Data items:
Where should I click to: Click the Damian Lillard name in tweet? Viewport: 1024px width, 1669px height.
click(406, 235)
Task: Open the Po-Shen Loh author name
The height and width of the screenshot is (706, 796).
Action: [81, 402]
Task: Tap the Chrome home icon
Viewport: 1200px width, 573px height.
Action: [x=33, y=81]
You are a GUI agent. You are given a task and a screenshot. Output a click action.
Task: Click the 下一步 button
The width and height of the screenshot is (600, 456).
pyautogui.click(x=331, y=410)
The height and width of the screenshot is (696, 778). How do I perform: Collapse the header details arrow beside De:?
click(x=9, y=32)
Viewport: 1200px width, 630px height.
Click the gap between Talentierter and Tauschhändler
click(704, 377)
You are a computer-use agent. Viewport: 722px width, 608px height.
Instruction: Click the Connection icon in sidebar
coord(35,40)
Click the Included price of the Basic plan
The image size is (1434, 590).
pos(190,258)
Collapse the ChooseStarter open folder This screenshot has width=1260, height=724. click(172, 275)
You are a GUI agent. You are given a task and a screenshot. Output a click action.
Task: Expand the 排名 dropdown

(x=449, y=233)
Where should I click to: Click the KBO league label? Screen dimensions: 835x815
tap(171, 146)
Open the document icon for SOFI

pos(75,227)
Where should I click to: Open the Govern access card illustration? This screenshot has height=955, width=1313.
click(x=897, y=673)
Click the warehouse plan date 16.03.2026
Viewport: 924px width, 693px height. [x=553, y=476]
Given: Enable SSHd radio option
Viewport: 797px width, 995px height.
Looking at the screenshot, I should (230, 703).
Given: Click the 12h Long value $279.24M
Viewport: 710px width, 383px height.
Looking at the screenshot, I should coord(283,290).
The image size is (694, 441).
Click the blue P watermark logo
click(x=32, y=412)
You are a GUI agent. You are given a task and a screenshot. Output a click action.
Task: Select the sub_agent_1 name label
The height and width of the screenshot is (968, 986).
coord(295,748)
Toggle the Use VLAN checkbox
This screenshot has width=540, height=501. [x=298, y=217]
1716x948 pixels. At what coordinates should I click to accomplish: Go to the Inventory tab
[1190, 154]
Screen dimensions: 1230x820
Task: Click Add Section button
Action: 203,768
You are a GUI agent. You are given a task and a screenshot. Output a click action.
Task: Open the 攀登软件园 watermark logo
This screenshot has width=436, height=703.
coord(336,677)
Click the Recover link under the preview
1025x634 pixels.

**How to complete this task:** Above are some records; extract every one of them exactly.

**Output of the exercise:**
Where should I click to: Click the Damian Lillard name in tweet? Viewport: 1024px width, 1669px height.
click(406, 235)
Task: Open the Po-Shen Loh author name
The height and width of the screenshot is (706, 796).
Action: [81, 402]
Task: Tap the Chrome home icon
Viewport: 1200px width, 573px height.
Action: [x=33, y=81]
You are a GUI agent. You are given a task and a screenshot. Output a click action.
Task: Click the 下一步 button
The width and height of the screenshot is (600, 456).
pyautogui.click(x=331, y=410)
The height and width of the screenshot is (696, 778). How do I perform: Collapse the header details arrow beside De:?
click(x=9, y=32)
Viewport: 1200px width, 630px height.
Click the gap between Talentierter and Tauschhändler
click(704, 377)
You are a computer-use agent. Viewport: 722px width, 608px height.
Instruction: Click the Connection icon in sidebar
coord(35,40)
Click the Included price of the Basic plan
The image size is (1434, 590).
pos(190,258)
Collapse the ChooseStarter open folder This screenshot has width=1260, height=724. click(172, 275)
You are a GUI agent. You are given a task and a screenshot. Output a click action.
Task: Expand the 排名 dropdown

(x=449, y=233)
Where should I click to: Click the KBO league label? Screen dimensions: 835x815
tap(171, 146)
Open the document icon for SOFI

pos(75,227)
Where should I click to: Open the Govern access card illustration? This screenshot has height=955, width=1313.
click(x=897, y=673)
Click the warehouse plan date 16.03.2026
Viewport: 924px width, 693px height. [x=553, y=476]
Given: Enable SSHd radio option
Viewport: 797px width, 995px height.
Looking at the screenshot, I should (230, 703).
Given: Click the 12h Long value $279.24M
Viewport: 710px width, 383px height.
Looking at the screenshot, I should coord(283,290).
The image size is (694, 441).
Click the blue P watermark logo
click(x=32, y=412)
You are a GUI agent. You are given a task and a screenshot. Output a click action.
Task: Select the sub_agent_1 name label
The height and width of the screenshot is (968, 986).
coord(295,748)
Toggle the Use VLAN checkbox
This screenshot has width=540, height=501. [x=298, y=217]
1716x948 pixels. At what coordinates should I click to accomplish: Go to the Inventory tab
[1190, 154]
Screen dimensions: 1230x820
Task: Click Add Section button
Action: 203,768
You are a GUI agent. You are given a task and a screenshot. Output a click action.
Task: Open the 攀登软件园 watermark logo
This screenshot has width=436, height=703.
coord(336,677)
Click the Recover link under the preview
1025x634 pixels.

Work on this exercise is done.